Detecting and Treating Autism
As a clinical psychologist who directs the Yale Developmental Disabilities Clinic, James McPartland, PhD, spends a lot of time with patients with autism. He uses that experience as a neuroscientist to design experiments to understand how the brain works and how development of children with autism differs from typical development.
Dr. McPartland’s research is focused on understanding the way people with autism process social information by using electroencephalography (EEG) to detect electrical activity in the brain. He published the first study to show that people with autism process faces with decreased efficiency and has continued this work to detect autistic development before behavioral symptoms emerge in infants who have a higher risk for autism spectrum disorder (ASD).
One of the challenges in conducting this type of research is to create ways of measuring brain activity in real life social situations. Dr. McPartland has worked with Yale cognitive scientist Adam Naples, PhD, to create realistic avatars that respond to eye contact to show that there is a specific brain marker for eye contact, a new finding. “This is important because autism is heterogeneous but almost everyone has problems with eye contact,” he said. A video game in which participants are rewarded for making eye contact at the appropriate time illustrates his efforts to not just understand brain activity, but also shape behavior.

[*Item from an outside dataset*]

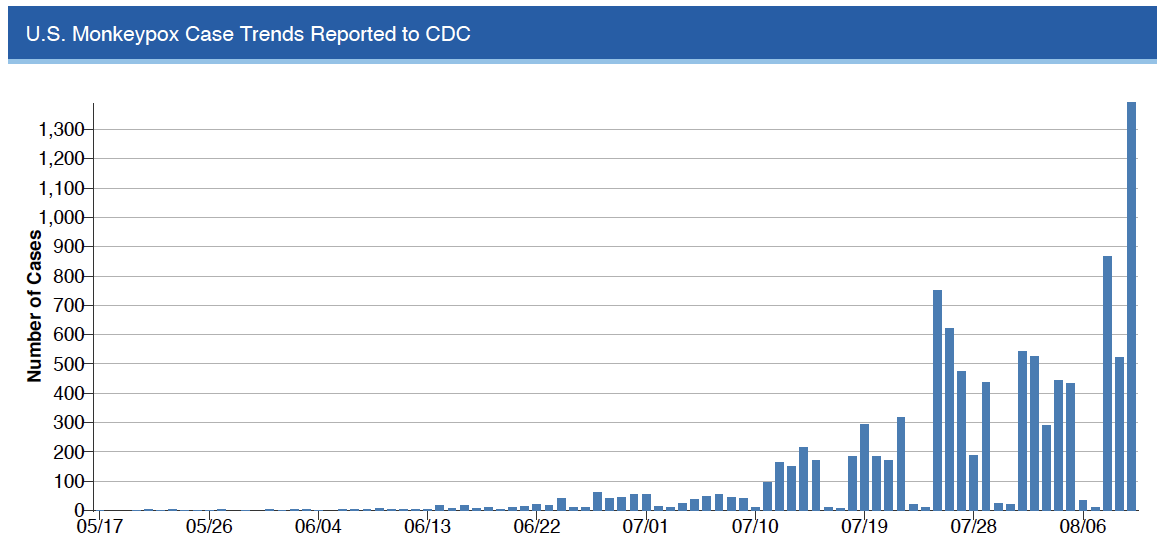Screen dimensions: 1158x554
Task: Select the 07/10 date label
Action: (x=756, y=526)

The Scholar award offered essential support at a critical juncture in Dr. McPartland’s career. “By ensuring research time and resources to invest in a lab, it empowered me to develop a program of research and advanced my goal of bettering the lives of children and families affected by neurodevelopmental disabilities,” he said.

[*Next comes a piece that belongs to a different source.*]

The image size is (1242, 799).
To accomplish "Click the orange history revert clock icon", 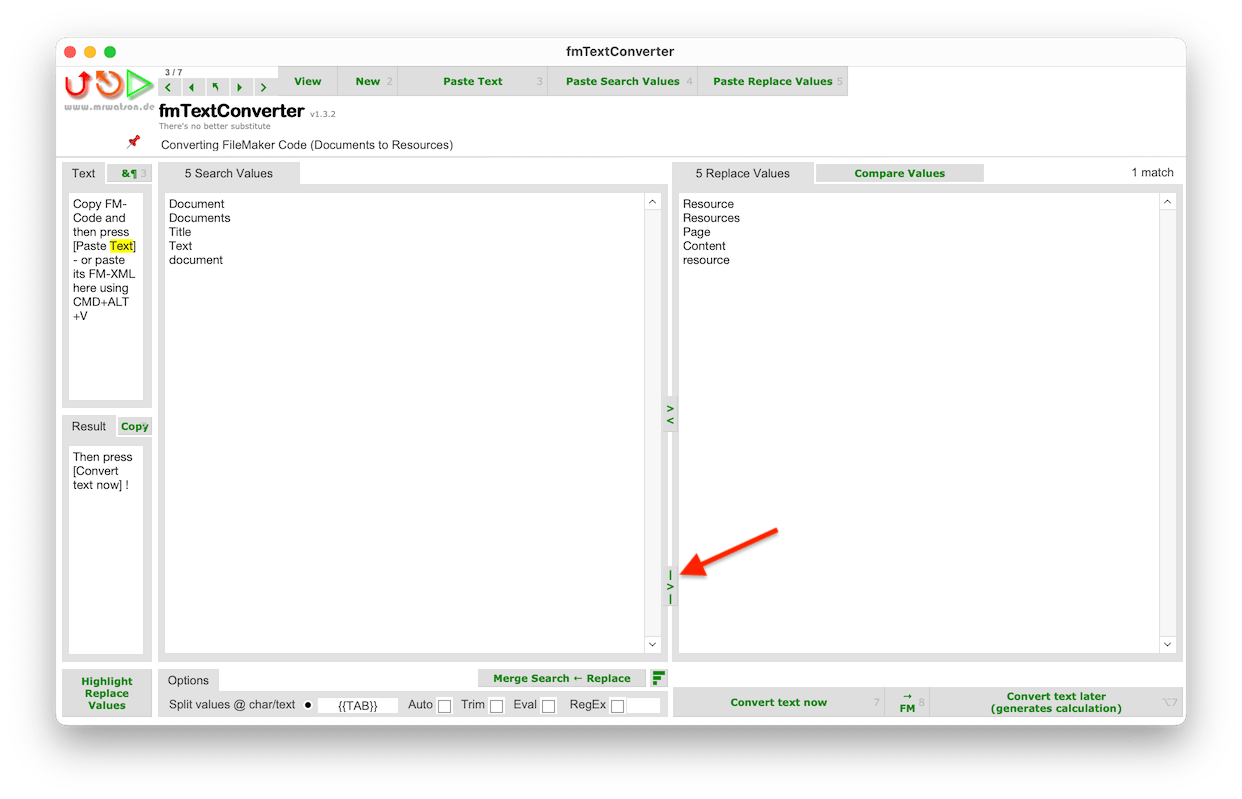I will [x=108, y=84].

Recently, he received a grant to lead the , a large scale longitudinal multi-site research study to develop a battery of electrophysiological, eye tracking, and behavioral tools to measure social function and communication in people with autism. “I would not be positioned to lead such an ambitious undertaking without the ongoing support of YCCI,” he said.
Like many YCCI Scholars, Dr. McPartland has benefitted from knowledgeable and devoted mentors. His Scholar award was the impetus for establishing a collaboration with Linda Mayes, MD, and Michael Crowley, PhD, to build and maintain the Developmental Electrophysiology Laboratory, a highly productive core resource for the School of Medicine.